Grand Herald: Grand Orient, I find all present are properly clothed,
and in possession of the pass-word.
Grand Orient: Princes, I am advised that in our outer chamber are
assembled a band of Pilgrims, who are ready and willing to undergo the ordeals
necessary to attaining the honor of becoming Oriental Princes. I wish you to
maintain the strictest decorum throughout their initiation, to the end that the
lessons which we shall impress upon them may not be lost, and that they may
fully realize the wondrous teachings of our Order.
You will now be seated.
Princes seat themselves upon the floor, with legs
crossed, facing the center of the Council Chamber.

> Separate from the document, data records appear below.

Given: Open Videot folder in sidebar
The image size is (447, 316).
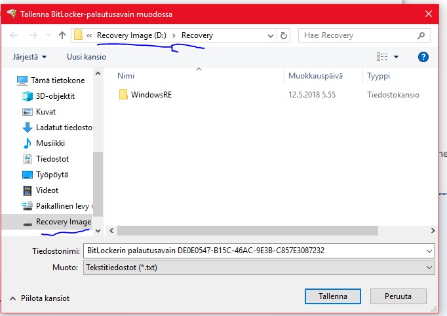Looking at the screenshot, I should pyautogui.click(x=47, y=190).
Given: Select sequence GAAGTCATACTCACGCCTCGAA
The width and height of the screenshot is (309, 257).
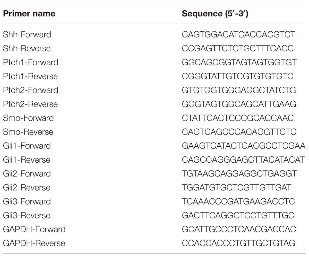Looking at the screenshot, I should coord(244,146).
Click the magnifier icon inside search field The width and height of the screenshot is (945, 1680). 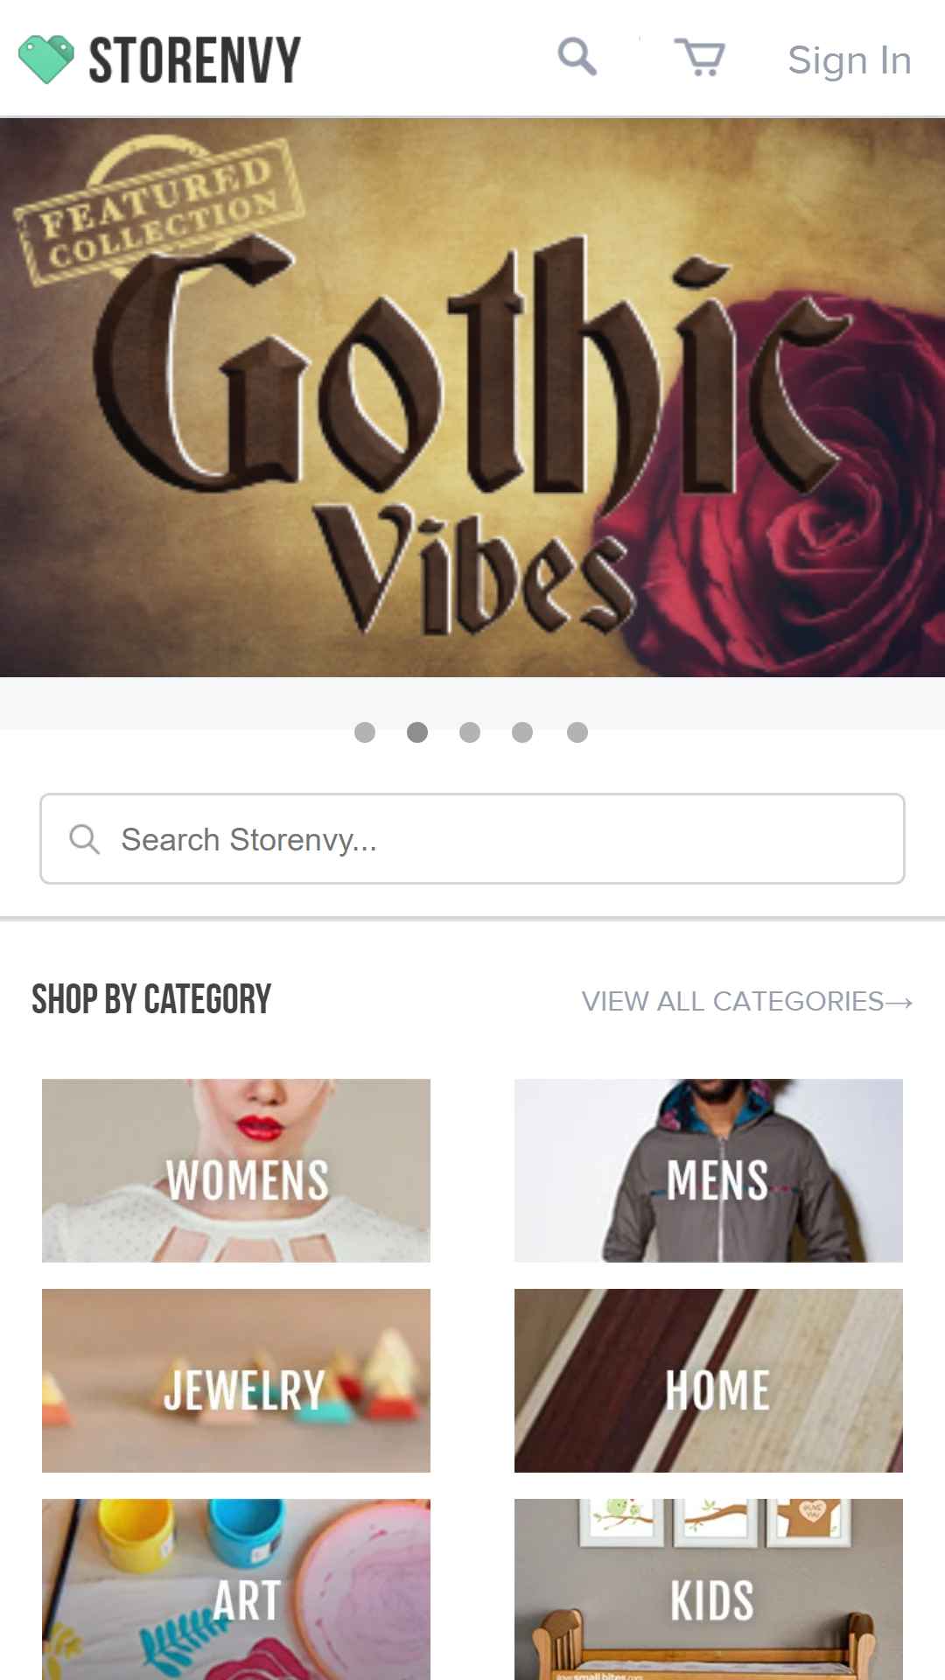click(x=85, y=839)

In Councils not provided with regular regalia, it
is a good plan to have each officer and Prince array himself in his own way, in
some fantastic outfit, with false hair, whiskers, or some other means of
concealing his identity. Much more satisfactory results are attained by this
means than by remaining in citizen’s clothes.
It is also an
excellent plan to provide a number of
candle-sticks, made cheaply out of tin, with wire chimney holders, using
ordinary lamp chimneys, painted with a mixture of carmine and shellac to a
bright red. These are set around the Council Chamber on the floor, immediately
in front of the members.
The Grand Prince and Grand herald will then pass to
each Prince a bludgeon, made of strong muslin, shaped like a war club, and
stuffed with excelsior. Grand Prince and Grand Herald then retire to the
anteroom, where the candidates are admitted.
Initiation.
Grand Herald, to candidates in
ante-room: Pilgrims, my first duty is
to assure you that in the
ordeals you are about to
undergo, your persons will be held inviolate. You will probably be robbed of all
your jewels and treasure by the blood-thirsty Bedouins whom you will encounter
in your journey across the desert, but out of compassion for your helpless
condition, we shall see that no harm comes to you. Under this assurance are you still willing to proceed?
Candidates answer.
Grand Herald: You
will now take off your coats and turn them wrong side out.
This will protect you from
the evil spirits which do infest the desert which you soon will have to travel. Candidates comply.
You will now roll up your
right pants legs as high as they will go. Candidates comply.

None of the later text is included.